***** SUPPLIED MATERIAL *****
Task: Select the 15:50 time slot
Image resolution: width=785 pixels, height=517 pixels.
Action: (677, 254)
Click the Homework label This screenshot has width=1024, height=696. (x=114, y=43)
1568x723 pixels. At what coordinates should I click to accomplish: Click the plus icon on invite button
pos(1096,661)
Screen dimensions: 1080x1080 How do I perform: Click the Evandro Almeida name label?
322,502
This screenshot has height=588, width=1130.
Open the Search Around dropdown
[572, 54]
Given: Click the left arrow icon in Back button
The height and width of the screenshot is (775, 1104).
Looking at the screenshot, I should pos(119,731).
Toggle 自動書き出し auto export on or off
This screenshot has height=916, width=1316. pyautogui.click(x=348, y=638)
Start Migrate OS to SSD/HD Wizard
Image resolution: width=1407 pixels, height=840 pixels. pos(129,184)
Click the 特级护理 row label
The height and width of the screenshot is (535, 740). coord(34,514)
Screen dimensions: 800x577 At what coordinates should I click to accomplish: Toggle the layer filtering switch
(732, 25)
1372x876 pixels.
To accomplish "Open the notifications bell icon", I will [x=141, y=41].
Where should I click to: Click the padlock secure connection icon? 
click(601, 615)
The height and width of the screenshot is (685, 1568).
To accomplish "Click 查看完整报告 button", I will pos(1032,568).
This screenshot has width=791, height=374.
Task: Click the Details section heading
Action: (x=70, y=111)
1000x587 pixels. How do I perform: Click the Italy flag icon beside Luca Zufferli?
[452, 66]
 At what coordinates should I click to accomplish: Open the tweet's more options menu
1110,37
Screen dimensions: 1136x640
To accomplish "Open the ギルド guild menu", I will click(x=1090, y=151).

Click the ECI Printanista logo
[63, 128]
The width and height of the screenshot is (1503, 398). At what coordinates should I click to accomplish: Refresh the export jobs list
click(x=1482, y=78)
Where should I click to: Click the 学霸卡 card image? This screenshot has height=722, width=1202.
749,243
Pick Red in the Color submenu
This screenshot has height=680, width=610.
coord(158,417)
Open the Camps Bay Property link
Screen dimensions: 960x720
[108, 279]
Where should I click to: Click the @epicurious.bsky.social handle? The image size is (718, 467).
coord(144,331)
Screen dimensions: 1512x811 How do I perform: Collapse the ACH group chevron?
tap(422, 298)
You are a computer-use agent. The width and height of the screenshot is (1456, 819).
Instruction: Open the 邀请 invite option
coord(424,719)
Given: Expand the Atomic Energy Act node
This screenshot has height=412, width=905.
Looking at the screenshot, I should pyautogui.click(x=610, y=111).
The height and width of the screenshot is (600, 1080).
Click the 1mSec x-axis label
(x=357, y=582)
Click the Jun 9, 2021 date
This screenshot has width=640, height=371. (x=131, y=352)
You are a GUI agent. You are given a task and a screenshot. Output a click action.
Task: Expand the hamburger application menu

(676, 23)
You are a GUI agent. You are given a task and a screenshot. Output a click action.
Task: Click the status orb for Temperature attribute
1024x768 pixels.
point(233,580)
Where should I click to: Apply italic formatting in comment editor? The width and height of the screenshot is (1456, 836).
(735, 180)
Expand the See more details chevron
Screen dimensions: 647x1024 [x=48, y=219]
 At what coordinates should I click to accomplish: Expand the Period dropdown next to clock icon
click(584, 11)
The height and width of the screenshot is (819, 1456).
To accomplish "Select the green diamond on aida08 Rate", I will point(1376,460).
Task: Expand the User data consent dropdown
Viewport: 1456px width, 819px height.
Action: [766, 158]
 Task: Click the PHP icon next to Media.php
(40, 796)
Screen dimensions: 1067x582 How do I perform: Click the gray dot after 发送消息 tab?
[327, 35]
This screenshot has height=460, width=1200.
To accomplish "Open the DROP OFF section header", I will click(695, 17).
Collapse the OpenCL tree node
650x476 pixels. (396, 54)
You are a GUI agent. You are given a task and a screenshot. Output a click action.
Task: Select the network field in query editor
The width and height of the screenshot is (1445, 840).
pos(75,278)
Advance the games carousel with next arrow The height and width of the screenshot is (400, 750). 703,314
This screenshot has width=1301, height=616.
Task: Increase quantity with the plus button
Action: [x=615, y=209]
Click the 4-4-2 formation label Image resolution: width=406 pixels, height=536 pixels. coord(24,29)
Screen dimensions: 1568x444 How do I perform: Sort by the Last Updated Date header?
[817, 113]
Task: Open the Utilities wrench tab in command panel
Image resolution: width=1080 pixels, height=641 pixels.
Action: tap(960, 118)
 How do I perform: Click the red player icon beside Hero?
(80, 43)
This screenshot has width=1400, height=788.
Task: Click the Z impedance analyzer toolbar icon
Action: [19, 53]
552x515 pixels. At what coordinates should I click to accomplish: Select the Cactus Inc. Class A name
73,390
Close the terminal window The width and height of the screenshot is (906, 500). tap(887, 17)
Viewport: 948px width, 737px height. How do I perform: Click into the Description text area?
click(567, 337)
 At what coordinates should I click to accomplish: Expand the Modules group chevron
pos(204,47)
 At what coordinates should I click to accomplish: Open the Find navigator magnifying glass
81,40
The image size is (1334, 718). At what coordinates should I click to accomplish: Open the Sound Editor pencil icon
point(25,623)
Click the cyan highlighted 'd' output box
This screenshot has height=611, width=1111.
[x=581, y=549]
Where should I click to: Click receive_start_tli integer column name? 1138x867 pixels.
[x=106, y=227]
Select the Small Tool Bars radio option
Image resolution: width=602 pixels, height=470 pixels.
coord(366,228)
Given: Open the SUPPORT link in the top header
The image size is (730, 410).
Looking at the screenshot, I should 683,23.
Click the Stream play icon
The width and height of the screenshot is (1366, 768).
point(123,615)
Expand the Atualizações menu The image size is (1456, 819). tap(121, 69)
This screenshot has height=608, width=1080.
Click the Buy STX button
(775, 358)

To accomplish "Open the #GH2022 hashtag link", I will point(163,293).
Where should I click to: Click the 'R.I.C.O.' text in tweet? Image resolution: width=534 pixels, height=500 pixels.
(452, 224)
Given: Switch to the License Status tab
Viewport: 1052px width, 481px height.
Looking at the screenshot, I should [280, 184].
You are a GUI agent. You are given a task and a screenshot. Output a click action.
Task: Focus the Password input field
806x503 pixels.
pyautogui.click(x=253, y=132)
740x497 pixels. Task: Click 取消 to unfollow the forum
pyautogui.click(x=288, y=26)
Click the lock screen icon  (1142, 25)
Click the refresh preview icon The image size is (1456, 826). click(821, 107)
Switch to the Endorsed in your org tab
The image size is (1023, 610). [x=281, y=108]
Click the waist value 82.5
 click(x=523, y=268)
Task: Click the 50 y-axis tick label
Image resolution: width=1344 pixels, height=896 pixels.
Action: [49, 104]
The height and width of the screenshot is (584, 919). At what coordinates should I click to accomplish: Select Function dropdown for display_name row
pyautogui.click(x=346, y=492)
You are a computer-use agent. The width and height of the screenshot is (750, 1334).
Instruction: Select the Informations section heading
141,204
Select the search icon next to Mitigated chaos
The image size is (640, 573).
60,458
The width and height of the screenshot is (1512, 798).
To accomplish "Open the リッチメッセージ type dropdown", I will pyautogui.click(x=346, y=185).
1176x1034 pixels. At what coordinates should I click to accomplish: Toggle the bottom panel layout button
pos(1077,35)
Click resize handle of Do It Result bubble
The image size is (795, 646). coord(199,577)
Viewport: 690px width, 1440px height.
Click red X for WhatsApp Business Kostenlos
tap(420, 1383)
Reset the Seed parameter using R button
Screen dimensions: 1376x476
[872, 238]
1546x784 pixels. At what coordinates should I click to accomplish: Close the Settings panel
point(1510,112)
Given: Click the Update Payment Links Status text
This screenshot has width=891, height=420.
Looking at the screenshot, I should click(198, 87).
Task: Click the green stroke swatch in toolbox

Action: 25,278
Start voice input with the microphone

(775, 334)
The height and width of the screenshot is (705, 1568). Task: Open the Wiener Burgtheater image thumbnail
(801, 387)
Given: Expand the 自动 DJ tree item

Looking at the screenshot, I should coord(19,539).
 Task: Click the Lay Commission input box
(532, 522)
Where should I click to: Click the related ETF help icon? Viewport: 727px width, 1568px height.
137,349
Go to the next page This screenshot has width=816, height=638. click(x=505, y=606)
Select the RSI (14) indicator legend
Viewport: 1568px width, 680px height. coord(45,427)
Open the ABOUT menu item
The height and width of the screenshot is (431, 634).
*****
• SHORT PROBLEM:
Starting at the beginning of the data and ending at the line that contains "Action: (x=70, y=111)", recast those lines as a JSON list of strings, one string per line, leaving out any blank lines.

• TASK SOLUTION:
[
  "Task: Select the 15:50 time slot",
  "Image resolution: width=785 pixels, height=517 pixels.",
  "Action: (677, 254)",
  "Click the Homework label This screenshot has width=1024, height=696. (x=114, y=43)",
  "1568x723 pixels. At what coordinates should I click to accomplish: Click the plus icon on invite button",
  "pos(1096,661)",
  "Screen dimensions: 1080x1080 How do I perform: Click the Evandro Almeida name label?",
  "322,502",
  "This screenshot has height=588, width=1130.",
  "Open the Search Around dropdown",
  "[572, 54]",
  "Given: Click the left arrow icon in Back button",
  "The height and width of the screenshot is (775, 1104).",
  "Looking at the screenshot, I should pos(119,731).",
  "Toggle 自動書き出し auto export on or off",
  "This screenshot has height=916, width=1316. pyautogui.click(x=348, y=638)",
  "Start Migrate OS to SSD/HD Wizard",
  "Image resolution: width=1407 pixels, height=840 pixels. pos(129,184)",
  "Click the 特级护理 row label",
  "The height and width of the screenshot is (535, 740). coord(34,514)",
  "Screen dimensions: 800x577 At what coordinates should I click to accomplish: Toggle the layer filtering switch",
  "(732, 25)",
  "1372x876 pixels.",
  "To accomplish \"Open the notifications bell icon\", I will [x=141, y=41].",
  "Where should I click to: Click the padlock secure connection icon? ",
  "click(601, 615)",
  "The height and width of the screenshot is (685, 1568).",
  "To accomplish \"Click 查看完整报告 button\", I will pos(1032,568).",
  "This screenshot has width=791, height=374.",
  "Task: Click the Details section heading",
  "Action: (x=70, y=111)"
]